PAGE EXCERPT:
Content starts

I want to dive into some of the science behind CrossFit. You know it works because you do it. Here’s a chance to understand why.
CrossFit has three fitness standards. The first is developing competence in the 10 General Physical Skills. Those are posted on the whiteboard at the gym. Basically, we want to improve all of them.
The second standard is the Hopper Model. That was briefly discussed in this previous post.
The third, and the one I want to spend time on today, is the metabolic pathways. These are the engines in our body that provide energy so we are able to do things. They are:
1) Phosphagen pathway
2) Glycolytic pathway
3) Oxidative pathway
The first lasts 10-20 seconds and includes our strength routine that we do every day and the CrossFit Total. The second lasts several minutes and includes workouts like the 500m row, Fran, or any other short cycle WOD. And the third is anything lasting longer than several minutes, such as a 5k run, Murph or Filthy 50’s.

Content ends

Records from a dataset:
Content starts

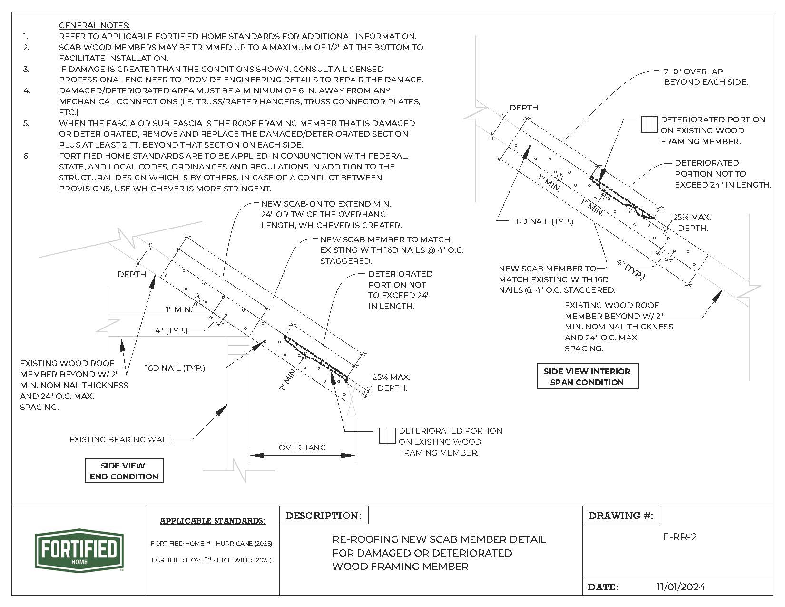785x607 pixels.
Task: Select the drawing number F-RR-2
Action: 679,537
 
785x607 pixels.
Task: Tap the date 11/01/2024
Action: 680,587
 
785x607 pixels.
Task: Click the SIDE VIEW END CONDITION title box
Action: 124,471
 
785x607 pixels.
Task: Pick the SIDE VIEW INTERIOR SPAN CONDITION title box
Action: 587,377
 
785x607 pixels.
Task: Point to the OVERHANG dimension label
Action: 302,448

Content ends

EXERCISES TO COMPLETE:
a - In the CrossFit post, how long does the phosphagen pathway last?
b - Write what comes next in the post on the science behind CrossFit, starting after its last sentence.

EXPECTED RESPONSES:
a - 10-20 seconds.

b -
If you only focus your efforts in one pathway, you are hampering your fitness. Marathon runners only train in the Oxidative pathway, and it shows. Bodybuildings only train in the Phosphagen pathway, and it also shows. With CrossFit, we train all of the pathways, mainly focussing on the first two, and it shows! **
One more thing…
The first two pathways are called ‘anaerobic’ and the Oxidative pathway is ‘aerobic’. The benefit of aerobic training is that it increases cardio, decreases body fat, and allows us to perform activity for extended periods. However, there’s a downside. Prolonged time spent in aerobic training also decreases muscle mass, strength, power and speed.
Training anaerobically will increase cardio, decrease body fat, while at the same time increasing power, speed, strength and muscle mass. Welcome to CrossFit!
It seems obvious to me. Ditch the high volume aerobic training and let CrossFit work its magic.
**Author’s note – Training for looks is not the goal of CrossFit. The intent of the pictures is to show you their function, rather than their looks. The marathoner couldn’t deadlift their bodyweight, while the bodybuilder couldn’t run a mile.